Klinik für Orthopädie, Unfallchirurgie und Rheumaorthopädie
Rheumaorthopädie
In der Rheumaorthopädie werden rheumatische Gelenkveränderungen behandelt. Bei diesen entzündlichen Zerstörungsprozessen richtet sich das Immunsystem fälschlicherweise gegen den eigenen Körper. Sie beginnen typischerweise an den Füßen und Händen, und äußern sich durch Morgensteifigkeit, Schwellung und Erwärmung der Zehen- und Fingerglieder. Im Verlauf der Erkrankung werden die Gelenke steif oder instabil und versagen ihren Dienst. Das Ziel der Therapie ist es, den Entzündungsprozess möglichst schnell und effektiv in den Griff zu bekommen. Dafür stehen heute wirksame Medikamente zur Verfügung. Wenn medikamentöse Maßnahmen nicht ausreichen, ist rasch ein operativer Eingriff erforderlich.

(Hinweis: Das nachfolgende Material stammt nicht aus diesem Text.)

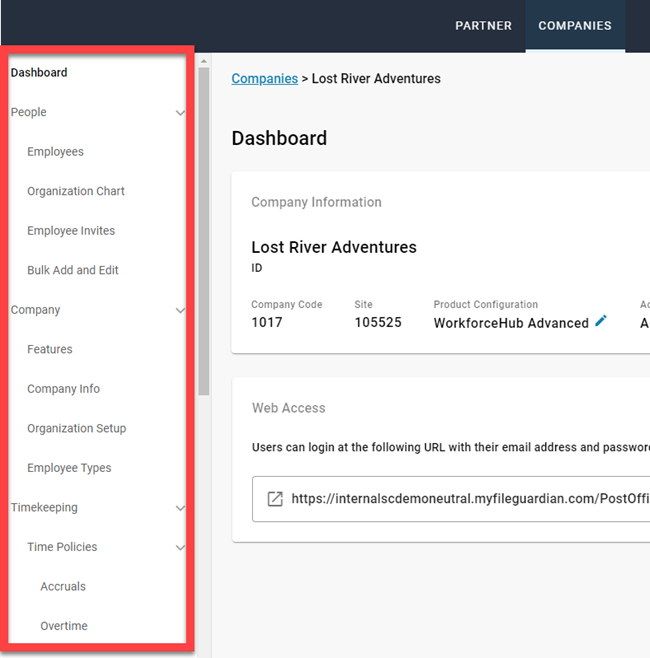650x658 pixels.
Task: Go to the Employees page
Action: pos(55,152)
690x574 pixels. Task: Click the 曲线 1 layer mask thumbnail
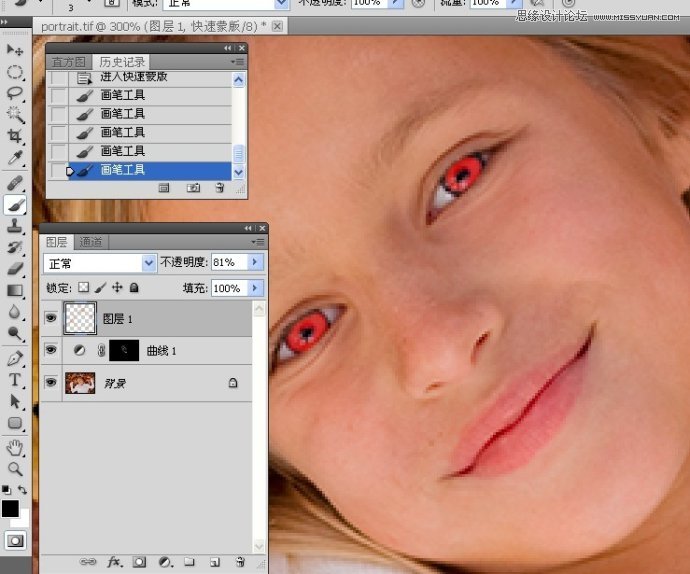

Neben dem gesamten Spektrum der rheumatischen Handchirurgie werden auch degenerative Veränderungen wie Handgelenksinstabilitäten und Nervenengpässe operativ versorgt. Durch den Einsatz sowohl von Ergotherapeuten als auch von Krankengymnasten und durch die Verwendung im Hause gefertigter individueller Schienenversorgung ist eine rasche und effektive Nachbehandlung möglich.